Task goal – Please output only the lines running from the one that contains "This screenshot has height=868, width=1389." through the last line of the data below, exactly as they stand, with no pictures.

(Collected data)
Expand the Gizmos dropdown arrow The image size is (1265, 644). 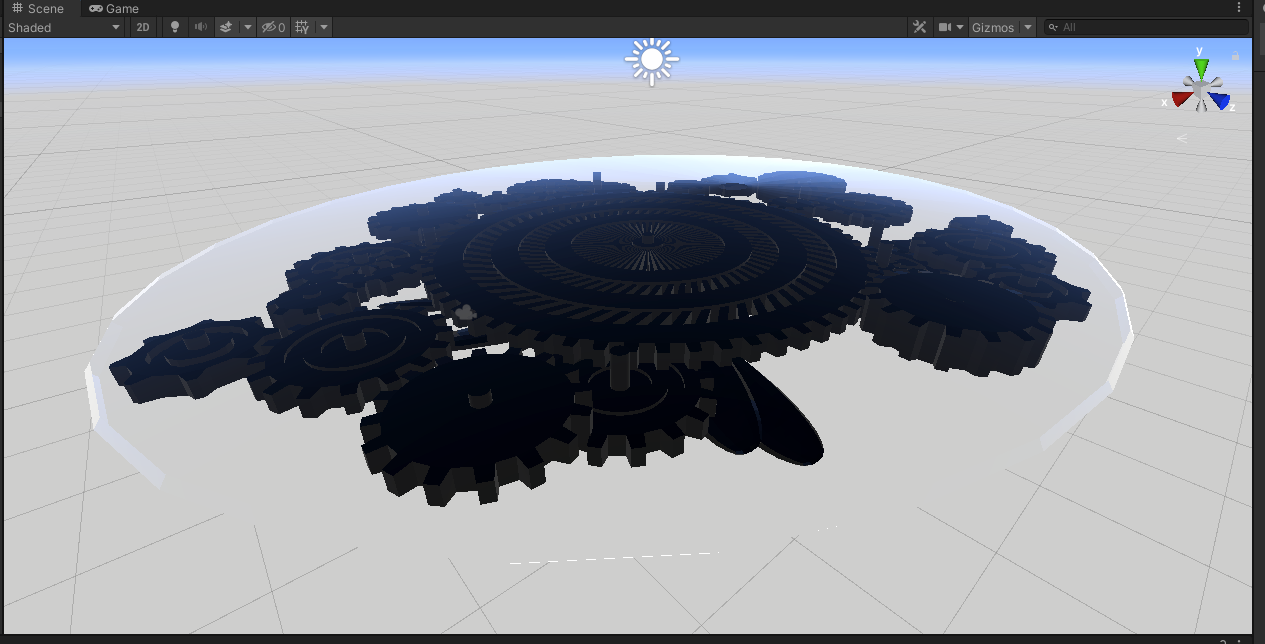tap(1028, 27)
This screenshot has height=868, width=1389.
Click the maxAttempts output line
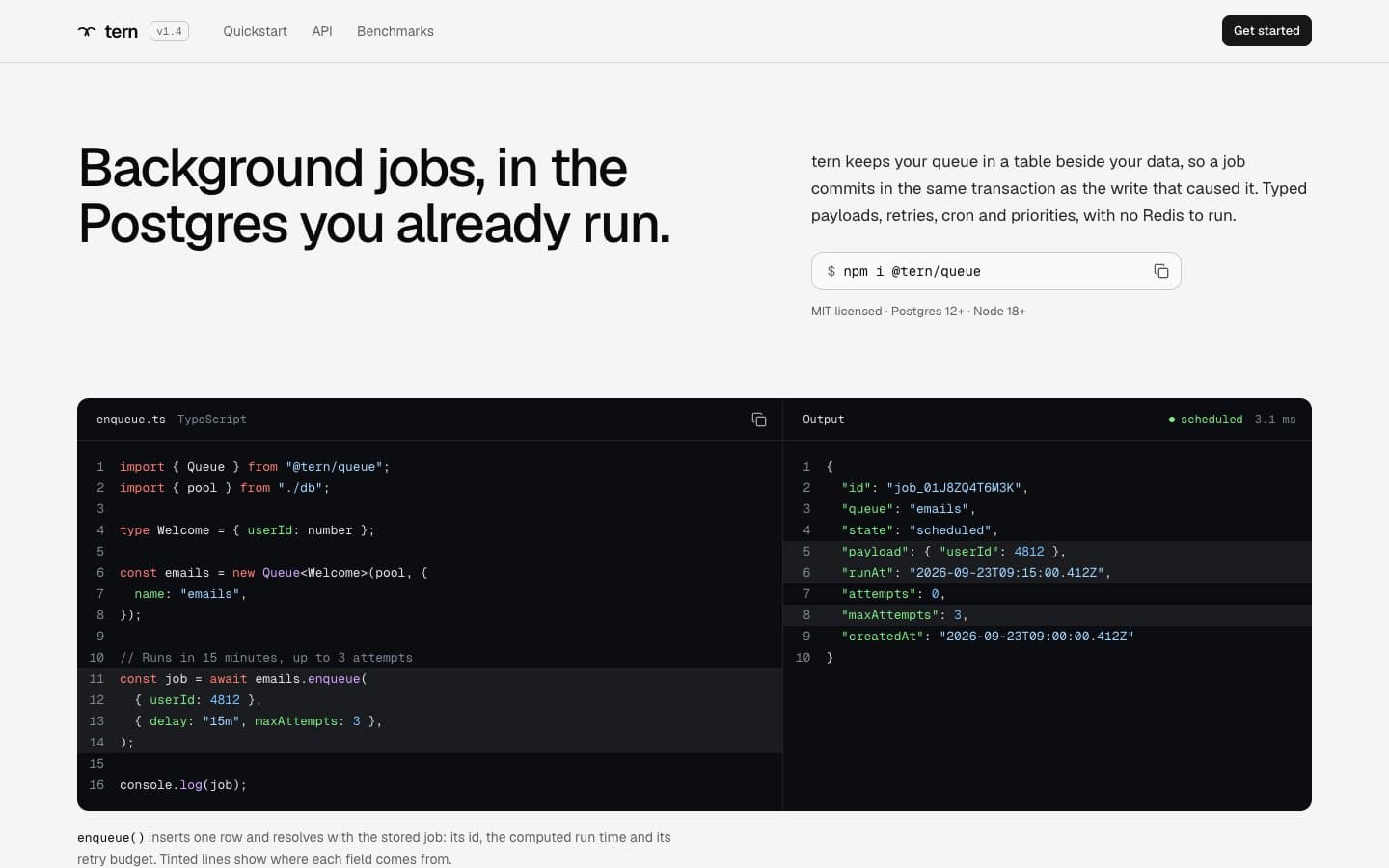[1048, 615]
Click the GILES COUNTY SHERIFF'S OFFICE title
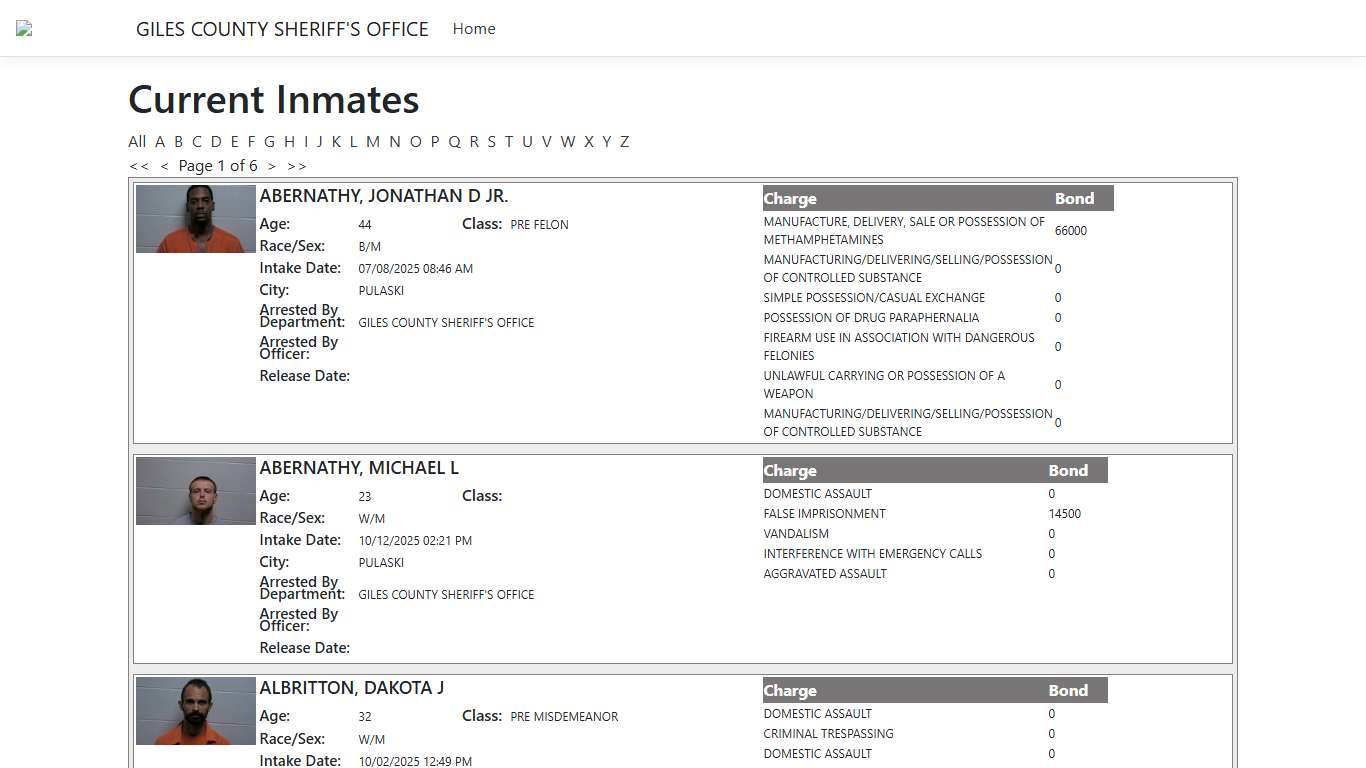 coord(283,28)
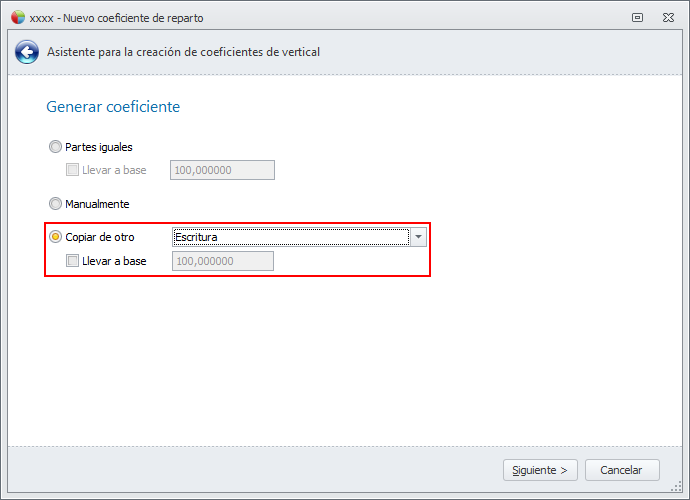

Answer for the task –
This screenshot has height=868, width=1389.
Click the maxAttempts output line
[1048, 615]
Click the GILES COUNTY SHERIFF'S OFFICE title
 coord(283,28)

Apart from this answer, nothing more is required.